Securities Regulation and Corporate Governance

LEADERS

Overview

The Securities Regulation and Corporate Governance Practice Group helps the largest U.S. public and private companies, financial institutions and U.S.-listed foreign private issuers navigate a broad range of matters.

Gibson, Dunn & Crutcher’s Securities Regulation and Corporate Governance group has been frequently recognized by top legal publications, including the International Who’s Who of Corporate Governance Lawyers and the Guide to the World’s Leading Corporate Governance Lawyers.  In 2011 and again in 2013, the group received the Chambers USA Award for Excellence, given for notable achievements including outstanding work, impressive strategic growth and excellence in client service.

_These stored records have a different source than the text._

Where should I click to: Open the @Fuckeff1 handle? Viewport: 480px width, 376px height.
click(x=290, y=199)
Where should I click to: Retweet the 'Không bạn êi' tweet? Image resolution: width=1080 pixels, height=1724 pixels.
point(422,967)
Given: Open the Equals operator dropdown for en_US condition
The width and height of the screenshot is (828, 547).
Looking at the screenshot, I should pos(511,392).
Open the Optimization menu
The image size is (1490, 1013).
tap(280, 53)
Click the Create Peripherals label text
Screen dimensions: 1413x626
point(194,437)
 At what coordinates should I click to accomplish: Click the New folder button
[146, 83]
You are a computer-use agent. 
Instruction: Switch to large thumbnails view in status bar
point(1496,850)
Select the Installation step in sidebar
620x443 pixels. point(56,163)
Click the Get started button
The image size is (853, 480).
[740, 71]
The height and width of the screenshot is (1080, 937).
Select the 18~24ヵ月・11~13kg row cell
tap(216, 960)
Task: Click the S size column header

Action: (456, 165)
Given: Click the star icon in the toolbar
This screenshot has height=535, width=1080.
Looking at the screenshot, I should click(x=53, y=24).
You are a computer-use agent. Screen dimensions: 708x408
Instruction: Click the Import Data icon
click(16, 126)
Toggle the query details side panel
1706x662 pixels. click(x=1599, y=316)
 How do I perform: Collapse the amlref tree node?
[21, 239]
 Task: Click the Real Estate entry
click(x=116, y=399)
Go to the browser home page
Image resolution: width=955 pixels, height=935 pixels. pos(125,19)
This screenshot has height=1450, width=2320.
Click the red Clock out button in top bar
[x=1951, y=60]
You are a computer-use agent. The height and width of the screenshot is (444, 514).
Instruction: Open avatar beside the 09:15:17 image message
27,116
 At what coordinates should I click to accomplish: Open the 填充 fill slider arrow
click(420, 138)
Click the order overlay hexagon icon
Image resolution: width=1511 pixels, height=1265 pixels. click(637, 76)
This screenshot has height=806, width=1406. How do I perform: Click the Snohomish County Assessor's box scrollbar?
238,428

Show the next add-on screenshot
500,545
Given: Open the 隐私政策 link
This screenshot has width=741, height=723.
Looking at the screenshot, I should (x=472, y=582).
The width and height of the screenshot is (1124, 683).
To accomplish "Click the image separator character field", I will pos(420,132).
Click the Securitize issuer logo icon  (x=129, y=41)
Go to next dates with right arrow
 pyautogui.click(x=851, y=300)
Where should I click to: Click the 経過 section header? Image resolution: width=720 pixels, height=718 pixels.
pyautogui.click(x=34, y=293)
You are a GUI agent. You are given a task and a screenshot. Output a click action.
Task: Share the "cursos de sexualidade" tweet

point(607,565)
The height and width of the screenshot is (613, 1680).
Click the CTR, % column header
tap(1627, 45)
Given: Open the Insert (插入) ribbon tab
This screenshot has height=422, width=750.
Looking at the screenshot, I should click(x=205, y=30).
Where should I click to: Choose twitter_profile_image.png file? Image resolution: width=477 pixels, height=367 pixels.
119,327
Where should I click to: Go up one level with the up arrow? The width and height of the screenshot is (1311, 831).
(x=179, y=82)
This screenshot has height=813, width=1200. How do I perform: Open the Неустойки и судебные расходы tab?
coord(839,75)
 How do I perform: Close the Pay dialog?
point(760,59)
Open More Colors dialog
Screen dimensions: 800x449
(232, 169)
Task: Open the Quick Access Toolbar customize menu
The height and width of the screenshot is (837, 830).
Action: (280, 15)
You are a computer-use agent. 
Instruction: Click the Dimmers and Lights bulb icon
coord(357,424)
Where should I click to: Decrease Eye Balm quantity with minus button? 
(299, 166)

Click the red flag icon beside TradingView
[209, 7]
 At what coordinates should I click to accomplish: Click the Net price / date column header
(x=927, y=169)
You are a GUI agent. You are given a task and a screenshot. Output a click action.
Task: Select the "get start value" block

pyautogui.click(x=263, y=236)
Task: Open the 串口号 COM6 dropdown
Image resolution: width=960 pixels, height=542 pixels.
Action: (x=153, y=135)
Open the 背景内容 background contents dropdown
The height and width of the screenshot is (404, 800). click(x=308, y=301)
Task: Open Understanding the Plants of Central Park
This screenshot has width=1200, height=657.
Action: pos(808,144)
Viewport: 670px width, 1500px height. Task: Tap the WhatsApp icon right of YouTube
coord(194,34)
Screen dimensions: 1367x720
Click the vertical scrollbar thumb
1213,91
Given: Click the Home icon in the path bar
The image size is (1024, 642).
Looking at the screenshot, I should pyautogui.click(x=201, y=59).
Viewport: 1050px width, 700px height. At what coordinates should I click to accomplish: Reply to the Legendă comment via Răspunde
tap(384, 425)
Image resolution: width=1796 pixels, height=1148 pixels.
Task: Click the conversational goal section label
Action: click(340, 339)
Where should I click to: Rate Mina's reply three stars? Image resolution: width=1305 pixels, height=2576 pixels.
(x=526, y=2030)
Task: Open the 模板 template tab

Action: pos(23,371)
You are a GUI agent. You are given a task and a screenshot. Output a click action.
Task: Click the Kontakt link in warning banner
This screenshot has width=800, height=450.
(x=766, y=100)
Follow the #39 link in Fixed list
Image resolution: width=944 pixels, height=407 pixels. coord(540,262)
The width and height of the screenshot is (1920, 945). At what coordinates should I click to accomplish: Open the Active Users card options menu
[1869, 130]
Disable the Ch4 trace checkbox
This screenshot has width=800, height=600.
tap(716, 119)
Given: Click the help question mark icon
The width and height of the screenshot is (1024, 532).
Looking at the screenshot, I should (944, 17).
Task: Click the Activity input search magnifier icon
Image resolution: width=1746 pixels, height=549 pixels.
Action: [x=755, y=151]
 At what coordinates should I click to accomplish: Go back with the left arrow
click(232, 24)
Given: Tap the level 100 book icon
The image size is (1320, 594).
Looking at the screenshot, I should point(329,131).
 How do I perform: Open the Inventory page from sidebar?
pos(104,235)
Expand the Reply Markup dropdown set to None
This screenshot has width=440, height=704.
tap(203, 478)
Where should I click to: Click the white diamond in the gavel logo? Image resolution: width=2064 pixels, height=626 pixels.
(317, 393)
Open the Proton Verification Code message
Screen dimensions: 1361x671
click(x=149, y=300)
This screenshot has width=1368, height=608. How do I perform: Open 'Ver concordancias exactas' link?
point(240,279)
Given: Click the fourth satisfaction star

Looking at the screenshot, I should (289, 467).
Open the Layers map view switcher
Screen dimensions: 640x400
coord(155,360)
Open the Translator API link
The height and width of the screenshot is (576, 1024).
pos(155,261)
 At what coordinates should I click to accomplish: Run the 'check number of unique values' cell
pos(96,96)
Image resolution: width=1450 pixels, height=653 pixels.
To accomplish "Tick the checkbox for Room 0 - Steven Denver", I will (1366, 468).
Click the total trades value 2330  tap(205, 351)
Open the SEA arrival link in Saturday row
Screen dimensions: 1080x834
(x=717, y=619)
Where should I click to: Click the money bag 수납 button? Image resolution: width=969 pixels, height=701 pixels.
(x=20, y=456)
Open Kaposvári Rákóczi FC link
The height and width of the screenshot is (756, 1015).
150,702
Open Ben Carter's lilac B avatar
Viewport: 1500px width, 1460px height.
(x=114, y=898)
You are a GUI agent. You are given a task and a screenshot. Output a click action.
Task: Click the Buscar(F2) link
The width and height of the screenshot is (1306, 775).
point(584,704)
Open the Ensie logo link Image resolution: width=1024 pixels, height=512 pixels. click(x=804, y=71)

The Securities Regulation and Corporate Governance group advises clients on diverse market issues including:

  • Investment adviser and broker-dealer registration and exemptions
  • Supervisory and compliance policies and procedures
  • Conflicts of interest and insider-trading policies
  • Sales, trading and operational issues

We represent clients before the SEC on a number of matters including:

  • The preparation of SEC reports and registration statements and related policies
  • Periodic reports and securities offering documents
  • Internal policies relating to matters such as insider trading, selective disclosure and related-party transactions
  • Periodic and current reports under the Exchange Act
    Earnings releases
  • Beneficial ownership and Section 16 reporting
    Compliance matters
  • Conflict minerals diligence and disclosures
    Dealings in Iran under Section 13(r)
  • “Say-on-Pay” and “Say-on-Frequency” proposals
  • Other executive compensation matters, including approaches designed to maximize support from proxy advisory firms including Institutional Shareholder Services and Glass Lewis

We advise boards of directors and their committees and management at public companies and major nonprofit institutions on a vast array of critical matters including:

  • Board effectiveness and benchmarking with respect to governance structures and board processes
  • Director and committee independence
  • Fiduciary duties
  • Executive compensation
  • Directors and officers (D&O) indemnification and insurance
  • Board and board committee investigations

We advise public companies and audit firms on SEC and Public Company Accounting Oversight Board (PCAOB) accounting and auditing matters, including:

  • Financial statement materiality assessments and restatements
  • Other accounting-related disclosure issues
  • Internal control processes and procedures
  • Auditor independence
  • Responses to SEC accounting and disclosure comments and investigations

The group works with clients on a variety of disclosure and regulatory issues arising under the U.S. Securities Act of 1933, Securities Exchange Act of 1934, Sarbanes-Oxley Act and Dodd-Frank Act, as well as related SEC rules and regulations, and listing standards of the New York Stock Exchange (NYSE), NASDAQ Stock Market and other stock markets.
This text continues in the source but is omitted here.